### Job A
Reproduce word for word everything in the Plymouth State gun protest article from "Had they brought" down to "was canceled Friday.".
### Job B
Shorten the paragraph of the Plymouth State gun protest article that begins "Former police Officer Bradley Jardis," keeping its main facts.

### Passage provided
►

By Lynne Tuohy, Associated Press

PLYMOUTH, N.H. (CBS/AP) — Two men who said they would bring guns with them to a state university campus to protest a policy banning them made their case with words, not weapons, Friday.

Former police Officer Bradley Jardis and Army veteran Tommy Mozingo showed up at Plymouth State University in suits and clearly without the loaded rifles they had planned to tote.

When asked if they were carrying weapons, they responded, “not going to confirm nor deny.”

WBZ-TV’s Lauren Leamanczyk reports

WBZ NewsRadio 1030’s Doug Cope reports

Had they brought weapons, they faced being charged with contempt of a court order issued Thursday barring them from bringing weapons onto any state university campus in New Hampshire.

Jardis told a small crowd of about 80 students, supporters and security officers that he was glad university officials had obtained the court order.

“We wouldn’t have drawn this much attention without it,” Jardis said.

Several students thanked him for coming and voiced their support. Others criticized him for disrupting the last day of classes before final exams next week.

“I think it’s rude they come here at this time and disrupt my education,” said Danielle Aucoin, a voice major from Massachusetts whose voice lesson was canceled Friday.

A number of students in the crowd scoffed when Jardis said, “I had no idea this would be disruptive.”

Peter Eyre, of Keene, wore a sweatshirt bearing the slogan, “Badges don’t grant extra rights,” and said PSU is public property and those who attend should have the right to bear arms.

Plymouth State President Sara Jayne Steen told students in an email Thursday that they wouldn’t be penalized for not going to class if they feared for their safety.

She said that the court order might not prevent the pair from showing up and that they might have sympathizers who could show up with weapons.

◄

### Information shown
►

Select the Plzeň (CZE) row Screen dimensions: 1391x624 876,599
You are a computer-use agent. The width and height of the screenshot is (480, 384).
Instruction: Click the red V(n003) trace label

◄

### Full output A
Had they brought weapons, they faced being charged with contempt of a court order issued Thursday barring them from bringing weapons onto any state university campus in New Hampshire.

Jardis told a small crowd of about 80 students, supporters and security officers that he was glad university officials had obtained the court order.

“We wouldn’t have drawn this much attention without it,” Jardis said.

Several students thanked him for coming and voiced their support. Others criticized him for disrupting the last day of classes before final exams next week.

“I think it’s rude they come here at this time and disrupt my education,” said Danielle Aucoin, a voice major from Massachusetts whose voice lesson was canceled Friday.

### Full output B
Ex-police officer Bradley Jardis and Army veteran Tommy Mozingo arrived at Plymouth State University in suits, visibly without the loaded rifles they had planned to carry.